Tone was captured alongside over 2,000 French servicemen in a sea battle lasting around four hours between the French and British navy near Tory Island off the Donegal coast.
The captive officers, Tone among them, were landed and marched to Letterkenny where they had been invited to breakfast by the Earl of Cavan. Although there is uncertainty over whether this event happened in Letterkenny or Buncrana, the details remain the same.
Tone, in French military uniform, was identified by Sir George Hill, a fellow student at Trinity College. Hill entered the room accompanied by soldiers and said; “Mr Tone, I am very happy to see you” to which Tone replied “Sir George, I am happy to see you. How are Lady Hill and the family?”
Tone was removed to another room and handcuffed, declaring; “for the cause which I have embraced I feel prouder to wear these chains than if I were decorated with the Star and Garter of England”.
He was taken under an escort of dragoons, first to Derry and later Dublin where he was imprisoned in the Royal Barracks.
After his court martial on 10 November he pleaded to be given a soldier’s death by firing squad but his request was denied and he was sentenced to death by hanging. But rather than suffer this fate, he attempted suicide and died 9 days later at the age of 34.
Inspired by the American and French revolutions, the United Irishmen had initially sought democratic reform, lobbying for the vote to be extended to Catholics and to non-property holders. They had a determinedly non-sectarian outlook, their motto being, as their leading member, Wolfe Tone put it, ‘to unite Catholic, Protestant and Dissenter under the common name of Irishman’.
Some of their early demands were granted by the Irish parliament, for example Catholics were given the right to vote in 1793, as well as the right to attend university, obtain degrees and to serve in the military and civil service.
But the organisation was banned after Britain went to war with France in 1793 and it went underground.
Crown forces attempted to terrorise any would-be revolutionaries in Ireland who might aid the French in the event of another invasion.
Their methods included the burning of houses and Catholic churches, summary executions and the practice of ‘pitch-capping’ whereby lit tar was placed on a victim’s scalp.
By the summer of 1798, the United Irishmen, under severe pressure from their own supporters to act, planned a co-ordinated nationwide uprising, aimed at overthrowing the government in Dublin, severing the connection with Britain and founding an Irish Republic.
But the rebellion failed to launch a coordinated nationwide uprising. There were instead isolated outbreaks of rebellion in county Wexford, other Leinster counties, counties Antrim and Down in the north and after the landing of a French expeditionary force, in County Mayo in the west.
Meanwhile, Wofe Tone had travelled to France where he successfully implored the French to assist Ireland in pulling down the monarchy and establishing a republic.

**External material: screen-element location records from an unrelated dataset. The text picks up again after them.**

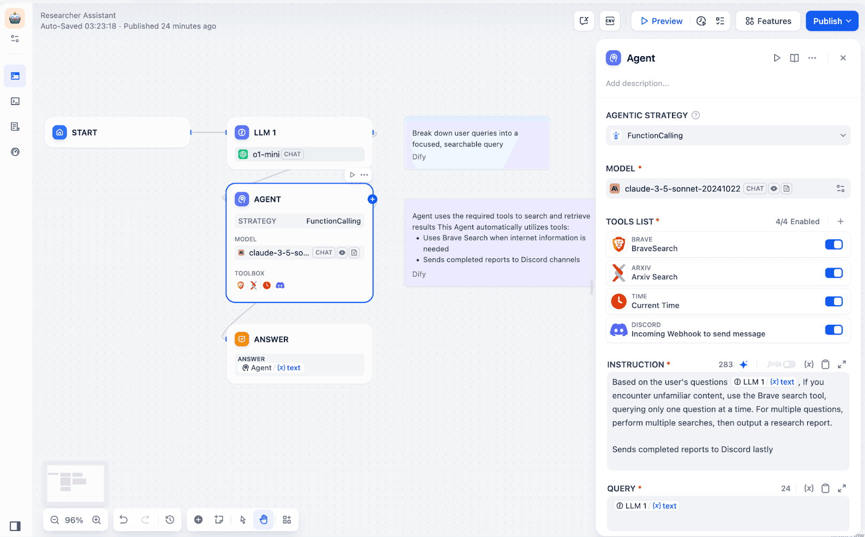Open the FunctionCalling strategy dropdown
The image size is (865, 537).
point(728,136)
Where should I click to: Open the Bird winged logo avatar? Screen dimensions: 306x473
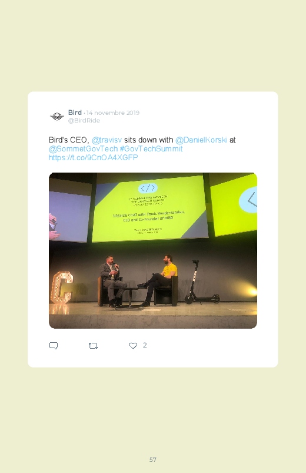click(57, 117)
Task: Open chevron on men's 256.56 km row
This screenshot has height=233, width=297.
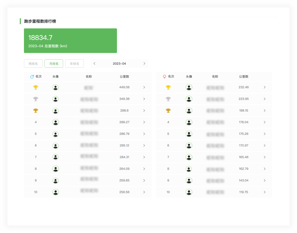Action: (144, 192)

“If the Irish can hold out till winter, I have every reason to hope that the French will assist them effectually,” he wrote in his diary.
On 20 September he embarked for Ireland with the French fleet under Admiral Bompart intending on setting ashore in Lough Swilly but bad weather and a more powerful British fleet barred the way.
The Battle of Tory as it became known, was the last French attempt at an Irish invasion.
Wolfe Tone's body was buried with those of his ancestors in the ancient cemetery of Bodenstown near Sallins in County Kildare.